American public health advocate (1862–1954)

Dr. Samuel Jay Crumbine (September 17, 1862 – July 12, 1954) was an American physician and public health official who introduced numerous initiatives to stop the spread of communicable diseases such as tuberculosis, mostly in the state of Kansas. He campaigned against the common drinking cup, the common towel, and spitting in public to prevent the spread of communicable diseases. He was also involved in the creation of the modern flyswatter with his "Swat the Fly" campaign, which was designed to stop the spread of diseases from flies and other insects.

== Early life and education ==
Crumbine was born on September 17, 1862, in Emlenton, Pennsylvania, to Sarah and Samuel J. Krumbine. His father died while imprisoned at Libby Prison in Richmond, Virginia during the Civil War. As a result, Crumbine and his mother lived with his maternal grandmother until he was eight, when he was sent off to a boarding school for orphans in Mercer, Pennsylvania. There, Crumbine began spelling his last name with a "C" instead of a "K." He graduated at sixteen and began working at a drug store in Sugar Grove, Pennsylvania, where he first began working with human medicine.

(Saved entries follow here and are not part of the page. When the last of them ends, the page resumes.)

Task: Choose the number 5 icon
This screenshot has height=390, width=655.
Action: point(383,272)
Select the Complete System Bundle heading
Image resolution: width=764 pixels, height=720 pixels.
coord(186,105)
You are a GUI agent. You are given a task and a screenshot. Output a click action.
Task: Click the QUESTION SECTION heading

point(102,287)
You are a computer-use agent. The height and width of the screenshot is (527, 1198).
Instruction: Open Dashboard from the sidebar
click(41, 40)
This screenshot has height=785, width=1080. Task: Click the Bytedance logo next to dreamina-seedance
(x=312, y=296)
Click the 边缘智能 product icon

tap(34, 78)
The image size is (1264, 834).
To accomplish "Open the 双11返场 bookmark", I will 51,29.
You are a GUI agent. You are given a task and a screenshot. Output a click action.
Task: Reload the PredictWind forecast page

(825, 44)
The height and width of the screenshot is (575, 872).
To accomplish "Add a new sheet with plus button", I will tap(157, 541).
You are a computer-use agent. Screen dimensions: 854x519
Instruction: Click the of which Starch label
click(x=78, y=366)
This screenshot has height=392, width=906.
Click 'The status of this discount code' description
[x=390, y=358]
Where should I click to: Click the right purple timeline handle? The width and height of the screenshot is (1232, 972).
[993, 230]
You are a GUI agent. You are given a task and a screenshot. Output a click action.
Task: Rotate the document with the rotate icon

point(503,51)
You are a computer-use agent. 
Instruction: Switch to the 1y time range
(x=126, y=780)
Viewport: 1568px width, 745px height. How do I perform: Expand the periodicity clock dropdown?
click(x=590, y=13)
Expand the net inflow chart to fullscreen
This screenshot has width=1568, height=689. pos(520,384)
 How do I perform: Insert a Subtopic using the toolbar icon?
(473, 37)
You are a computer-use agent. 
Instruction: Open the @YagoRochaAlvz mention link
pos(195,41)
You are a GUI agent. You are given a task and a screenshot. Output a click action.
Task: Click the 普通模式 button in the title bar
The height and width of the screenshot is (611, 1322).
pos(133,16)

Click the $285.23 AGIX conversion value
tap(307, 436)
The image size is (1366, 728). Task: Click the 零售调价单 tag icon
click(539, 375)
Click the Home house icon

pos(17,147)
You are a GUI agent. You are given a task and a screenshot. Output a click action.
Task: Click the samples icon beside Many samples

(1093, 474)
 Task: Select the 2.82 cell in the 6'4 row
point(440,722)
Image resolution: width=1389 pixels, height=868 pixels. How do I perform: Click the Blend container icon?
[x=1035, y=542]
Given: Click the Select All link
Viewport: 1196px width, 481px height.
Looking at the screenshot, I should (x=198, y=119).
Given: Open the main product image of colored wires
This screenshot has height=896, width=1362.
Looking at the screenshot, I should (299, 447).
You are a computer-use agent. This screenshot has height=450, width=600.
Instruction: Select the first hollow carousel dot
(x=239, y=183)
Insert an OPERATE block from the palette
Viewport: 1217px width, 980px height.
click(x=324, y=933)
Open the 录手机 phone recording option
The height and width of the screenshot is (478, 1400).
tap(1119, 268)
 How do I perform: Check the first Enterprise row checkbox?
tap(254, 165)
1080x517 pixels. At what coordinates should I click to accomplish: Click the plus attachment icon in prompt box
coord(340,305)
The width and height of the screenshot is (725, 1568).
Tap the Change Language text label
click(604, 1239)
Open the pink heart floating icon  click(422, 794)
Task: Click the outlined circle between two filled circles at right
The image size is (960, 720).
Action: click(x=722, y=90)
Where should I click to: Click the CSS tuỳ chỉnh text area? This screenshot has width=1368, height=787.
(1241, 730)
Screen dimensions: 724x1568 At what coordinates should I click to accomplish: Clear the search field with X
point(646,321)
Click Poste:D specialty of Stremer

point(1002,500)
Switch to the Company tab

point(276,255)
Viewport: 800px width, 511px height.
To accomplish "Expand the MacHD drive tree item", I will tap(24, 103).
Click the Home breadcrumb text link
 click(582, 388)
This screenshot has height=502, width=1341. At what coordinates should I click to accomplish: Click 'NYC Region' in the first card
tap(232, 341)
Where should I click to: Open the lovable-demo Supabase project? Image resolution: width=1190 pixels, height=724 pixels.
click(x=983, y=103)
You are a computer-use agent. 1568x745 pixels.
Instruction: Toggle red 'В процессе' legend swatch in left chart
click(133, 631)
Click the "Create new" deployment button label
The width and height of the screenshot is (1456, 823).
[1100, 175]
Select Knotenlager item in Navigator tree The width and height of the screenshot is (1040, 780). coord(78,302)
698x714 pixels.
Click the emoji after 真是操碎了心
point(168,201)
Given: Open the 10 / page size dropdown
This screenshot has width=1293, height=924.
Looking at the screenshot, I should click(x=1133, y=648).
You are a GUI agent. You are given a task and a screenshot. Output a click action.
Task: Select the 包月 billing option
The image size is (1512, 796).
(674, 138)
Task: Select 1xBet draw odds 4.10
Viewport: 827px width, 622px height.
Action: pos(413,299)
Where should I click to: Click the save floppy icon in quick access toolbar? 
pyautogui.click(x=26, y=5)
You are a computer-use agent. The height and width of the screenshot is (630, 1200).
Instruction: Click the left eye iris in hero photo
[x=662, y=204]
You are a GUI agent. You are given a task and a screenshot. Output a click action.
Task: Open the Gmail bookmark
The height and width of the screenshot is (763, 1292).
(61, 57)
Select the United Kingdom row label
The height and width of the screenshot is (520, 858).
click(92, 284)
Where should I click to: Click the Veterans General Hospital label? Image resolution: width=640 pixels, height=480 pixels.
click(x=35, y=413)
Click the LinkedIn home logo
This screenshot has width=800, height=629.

Following this, Crumbine relocated to Cincinnati and studied medicine under a local physician. Upon completion of his studies, he moved to Spearville, Kansas, and acquired a stake in a local drug store as well as continuing his medical practice. Soon after, he returned to Cincinnati and studied at the Cincinnati College of Medicine, returning to Spearville during breaks from school. He graduated top of his class in 1889.
== Career ==
=== Private practice in Dodge City ===
After graduating, Crumbine moved to Dodge City, Kansas, to set up his medical practice. Within the city, outbreaks of cholera and smallpox were common, as was distrust of science-based medicine. Early on in Dodge City, Crumbine made strides to prevent communicable disease outbreaks in the town. He convinced the local Harvey House diner to switch out communal milk pitchers with individual milk bottles, a move which would eventually be enacted across diners statewide. Additionally, Crumbine helped do away with pest houses within the town, instead advocating for the sick to stay home and for the rest of the population to get vaccinated. During this time, he also served two terms as the coroner of Ford County.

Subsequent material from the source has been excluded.